For Immediate Release:
January 26, 2006
Nedra Darling

DOI Holds Ceremony to Honor Employees Who Contributed to Gulf Coast Hurricane Relief Effort
Five BIA Employees Receive Recognition

Hurricane RecognitionWASHINGTON -- Secretary of the Interior Gale Norton today paid tribute to the courageous men and women from the Department of the Interior who participated in the Gulf Coast Hurricane Relief effort last year. One hundred and twenty men and women representing thirteen departments and bureaus were chosen to represent the more than six thousand DOI employees who worked tirelessly to bring relief to the devastated citizens of the Gulf Coast Region. The Office of the Assistant Secretary-Indian Affairs and the Bureau of Indian Affairs (BIA) had five employees, representing more than five hundred BIA employees, who received certificates of appreciation by Secretary Norton at a ceremony held at 1:00 pm in the Sydney Yates Auditorium at the Department's headquarters.

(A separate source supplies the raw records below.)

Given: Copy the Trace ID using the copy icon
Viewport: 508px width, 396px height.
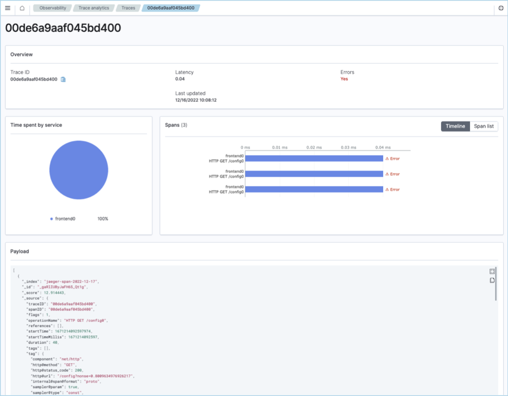Looking at the screenshot, I should point(63,79).
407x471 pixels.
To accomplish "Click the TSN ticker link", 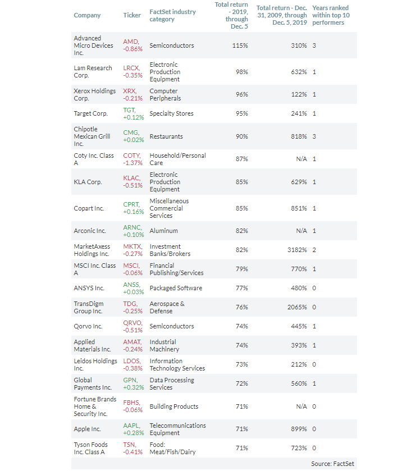I will point(130,445).
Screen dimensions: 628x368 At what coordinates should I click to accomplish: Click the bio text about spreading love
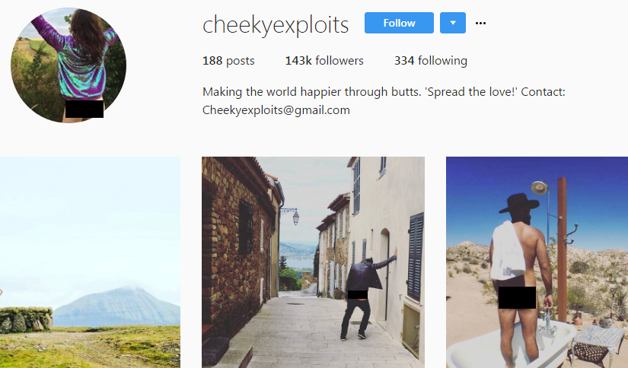coord(384,92)
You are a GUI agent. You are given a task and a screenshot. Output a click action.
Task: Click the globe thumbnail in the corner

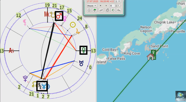(x=181, y=96)
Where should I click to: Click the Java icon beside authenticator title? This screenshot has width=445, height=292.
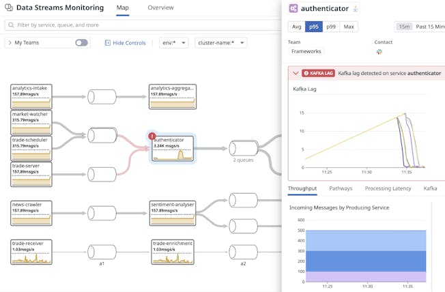(356, 9)
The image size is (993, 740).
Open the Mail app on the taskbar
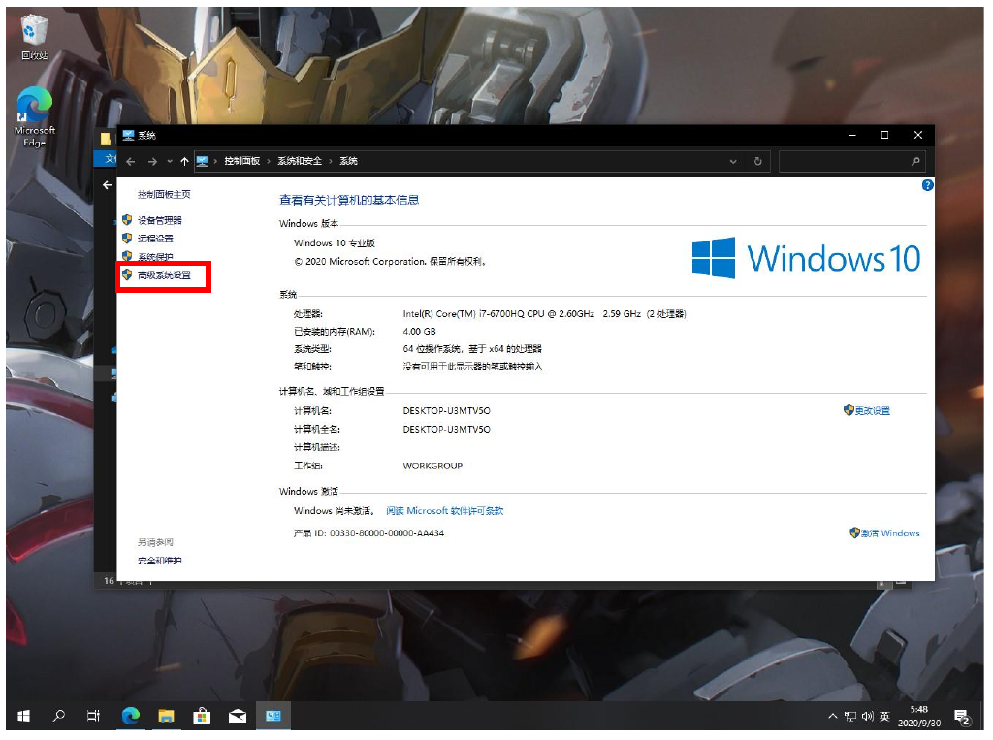click(x=238, y=716)
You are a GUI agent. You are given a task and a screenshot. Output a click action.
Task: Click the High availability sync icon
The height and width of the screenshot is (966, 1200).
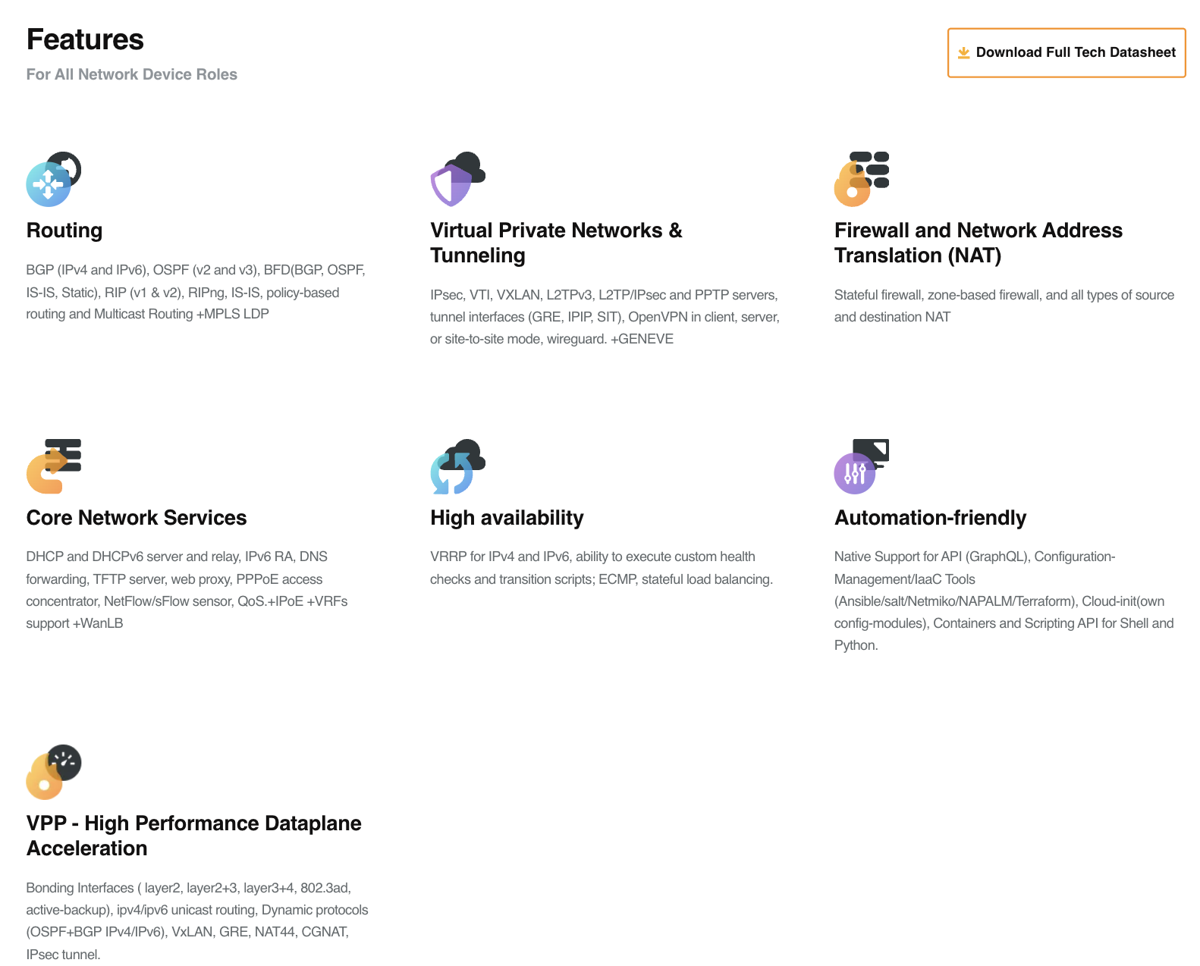tap(457, 466)
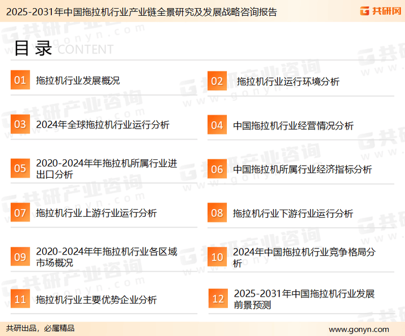Viewport: 405px width, 336px height.
Task: Open 拖拉机行业发展概况 chapter
Action: 78,81
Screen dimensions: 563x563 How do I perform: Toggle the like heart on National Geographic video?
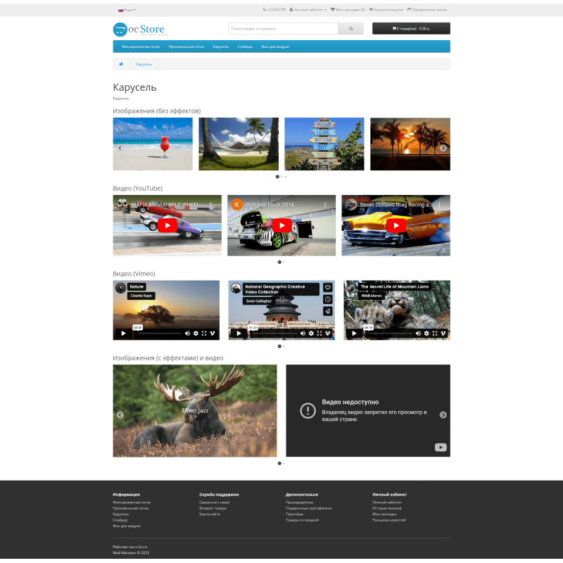(x=328, y=287)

"I'm extremely proud of the way our BIA employees pulled together and made things happen in a positive way," said W. Patrick Ragsdale, Director of the Bureau of Indian Affairs. "Today we honor their initiative, courage and commitment to the task of helping others in their times of need."

The Gulf Coast Hurricane Recognition Recipients from the BIA that attended the ceremony were: John Philben, Phoenix, Ariz.; Stuart Ott, Herndon, Va.; Bruce Maytubby, Anadarko, Okla.; David Johnson, Anadarko, Okla.; and David Nicholas, Nashville, Tenn. Those unable to attend were: Erik LaRose, Phoenix. Ariz.; Jimmy Beb, Choctaw, Miss.; Tony Recker, Nashville, Tenn.; David Bodoni, Gallup, N.M.; and Steve Lafriniere, Mahnomen, Minn.

The BIA's Eastern Region, headquartered in Nashville, Tenn., and Choctaw Agency in Philadelphia, Miss., coordinated recovery efforts with tribal governments in the states of Alabama, Mississippi and Louisiana. The Mississippi Choctaw, who saw the eye of Hurricane Katrina pass over them, were the hardest hit. BIA employees mobilized to arrange for fresh water to be trucked in from Arkansas, utilized agency road equipment to help clear debris from roadways, explored ways to bring in supplies of ice, fuel and food, and assigned law enforcement personnel to protect lives and property. The BIA Office of Law Enforcement Services (OLES) provided a Mobile Command Vehicle and Emergency Response Task Force (ERT) to assist Choctaw police with their recovery efforts. BIA Law Enforcement officers patrolled some of the most devastated areas including Louisiana's St. Bernard Parish.

BIA forestry and firefighters were some of the first responders. They provided chainsaws and heavy equipment to clear fallen trees and other debris from the roads in order for trucks to bring in much-needed supplies to the region.

The Director of the BIA directly oversees the day-to-day activities of the agency that provides services to individual American Indians and Alaska Natives from the federally recognized tribes. The Director administers all laws governing non-education portions of Indian Affairs, provides leadership and direction for BIA employees, and oversees and monitors the work of the BIA regional offices, agencies and field offices. The Director also shares authority and responsibility for the management of tribal and individual Indian trust funds with the Special Trustee for American Indians, and oversees the Bureau's Land Consolidation Center, the agency's nationwide program to consolidate fractionated interests in Indian lands.